* _TASK OBJECTIVE_: Send back the line that contains "1080x513 pixels." and all lines following it through the end of the data below, exactly, omitting pictures.
Top of TASK MATERIAL
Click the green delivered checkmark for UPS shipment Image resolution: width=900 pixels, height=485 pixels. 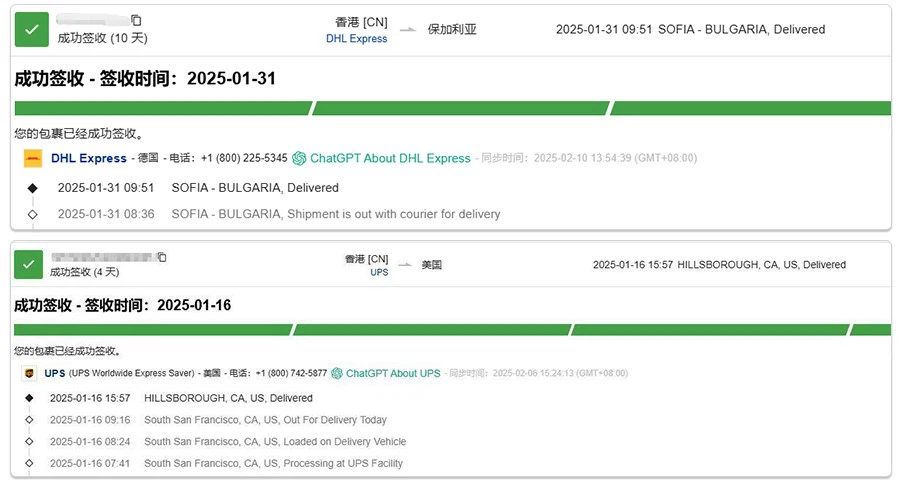(28, 264)
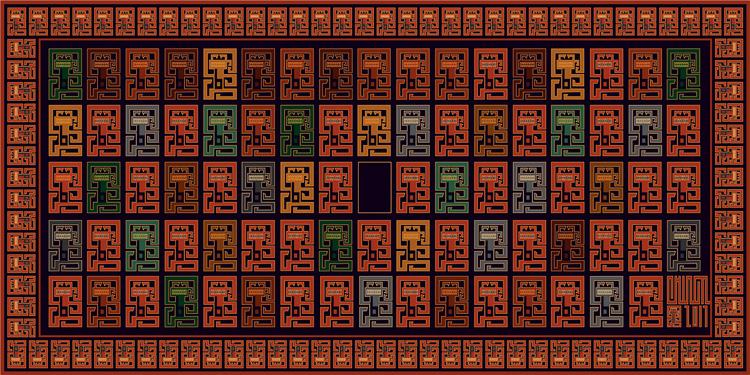Click the only yellow tile in the third row

(x=297, y=188)
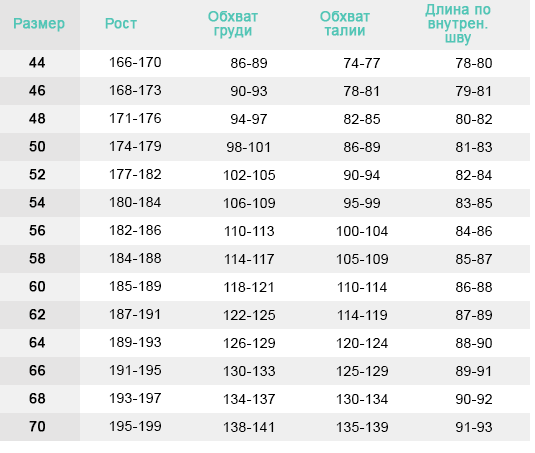The height and width of the screenshot is (453, 535).
Task: Click waist value 100-104
Action: pyautogui.click(x=362, y=231)
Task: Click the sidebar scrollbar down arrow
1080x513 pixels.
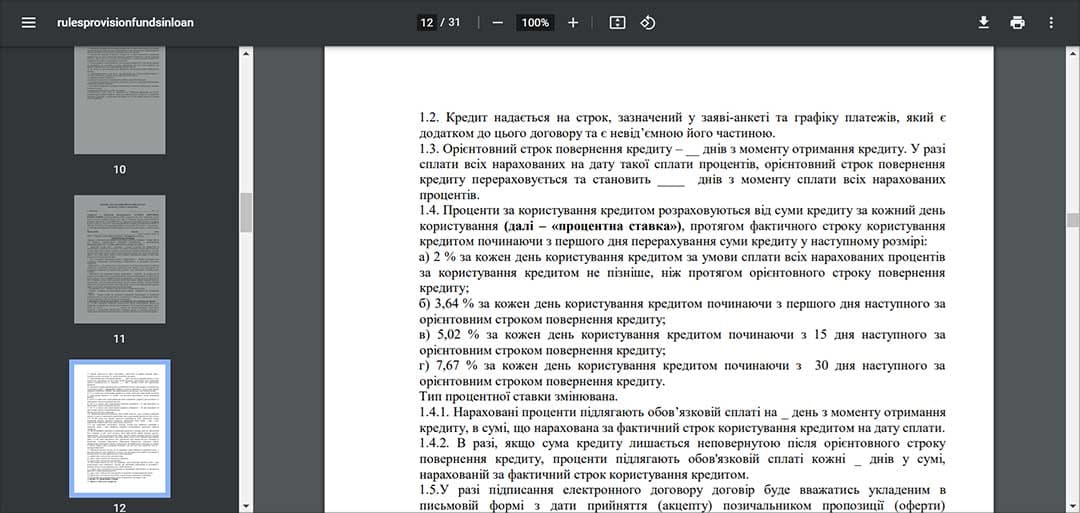Action: pyautogui.click(x=246, y=506)
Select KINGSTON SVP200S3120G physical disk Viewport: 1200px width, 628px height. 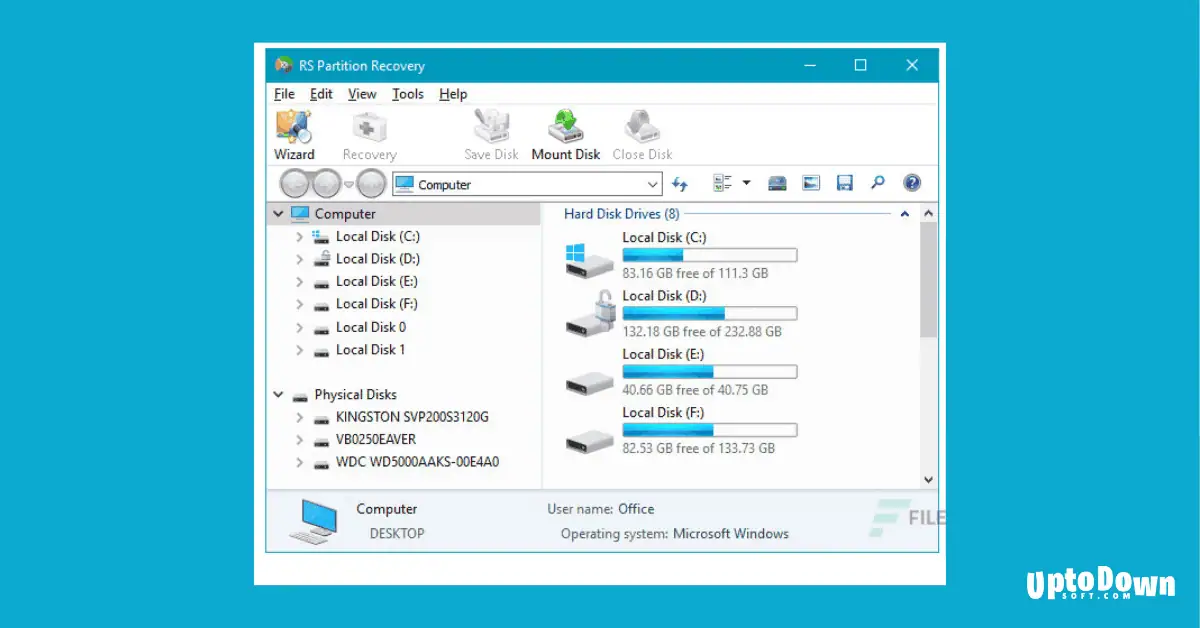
Bottom of TASK MATERIAL
* _ANSWER BOX_:
1080x513 pixels.
Action: pyautogui.click(x=246, y=506)
Select KINGSTON SVP200S3120G physical disk Viewport: 1200px width, 628px height. 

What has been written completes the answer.